В признании Вейль нет и намека на легкомыслие. Однако многие философы подходят к своей жизни с предельной серьезностью, чтобы поприветствовать свою смерть громким смехом. Саймон Кричли в сборнике «Книга мертвых философов» рассматривает жизнь и смерть мыслителей, как если бы они были персонажами комедии. Некоторые герои его сборника умирают от смеха в буквальном смысле, в то время как другие, умирая, заставляют смеяться нас. История Кричли — буффонада философии, в которой нет ничего слишком серьезного, а трагический конец всегда может стать предвестником кульминации. Как описано и в этой книге «Умирая за идеи», даже философы-мученики, умирая, не могут удержаться от смеха. Сократ занимался нагнетанием атмосферы иронии, насмехался и высмеивал окружающих до самого момента своей смерти, которая только и смогла остановить его.

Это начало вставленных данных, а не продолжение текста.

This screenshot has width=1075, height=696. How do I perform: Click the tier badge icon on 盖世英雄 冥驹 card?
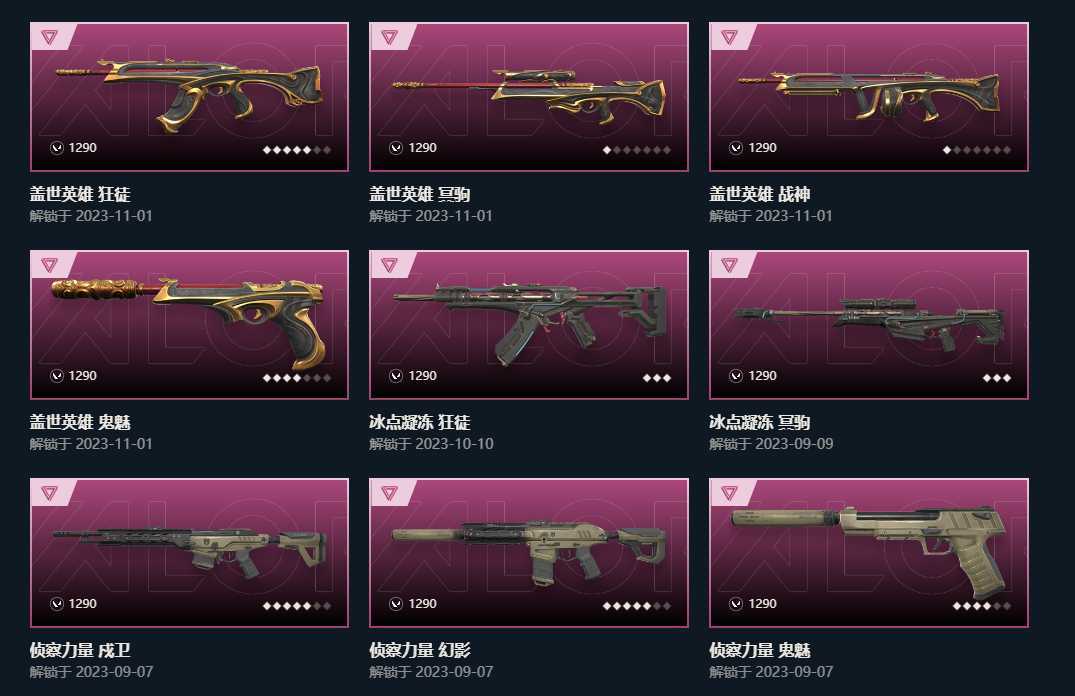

Но остановила ли? Томас Мор всего за несколько мгновений до своей смерти, пытаясь успокоить палача на пути к эшафоту, произнес «самую известную злую шутку в истории». Он любезно попросил распорядителя: «Умоляю, умоляю вас, господин лейтенант, помогите моему спасению в вышних! Что же до моего низвержения, я сам об этом позабочусь»[473]. Лучше не скажешь.

* * *

Почему философы умирают смеясь? Объяснение вытекает непосредственно из философского отношения к действительности. В основе практически любой философии лежит сильный деконструктивный элемент. Изначальный порыв философа — поставить все под сомнение. Первая заповедь философов: «Вещи не то, чем они кажутся!» Смотреть на мир по-философски — значит видеть сквозь него. Все, что соответствует реальным потребностям, должно быть оспорено, уничтожено, отменено. По своей сути философия обладает повышенным уровнем кислотности: она разъедает все, с чем соприкасается. Артур Шопенгауэр рассматривал способность видеть нереальность вещей как философский дар par excellence. Однако второй заповедью философа должен стать призыв: «Не оставляй мир таким, каким он тебе открылся!» Потому что в следующее мгновение более конструктивные умы заменяют эту нереальность чем-то новым и более стабильным: атомами, идеальными архетипами, Абсолютным духом, волей, бытием и становлением. Привлекательность философии часто проистекает из красоты вымысла и метафор, с помощью которых философы пытаются исправить мир, раздираемый своими собственными деконструктивными усилиями. «Нельзя переоценить важность воображения в философии!» — это их третья и последняя заповедь.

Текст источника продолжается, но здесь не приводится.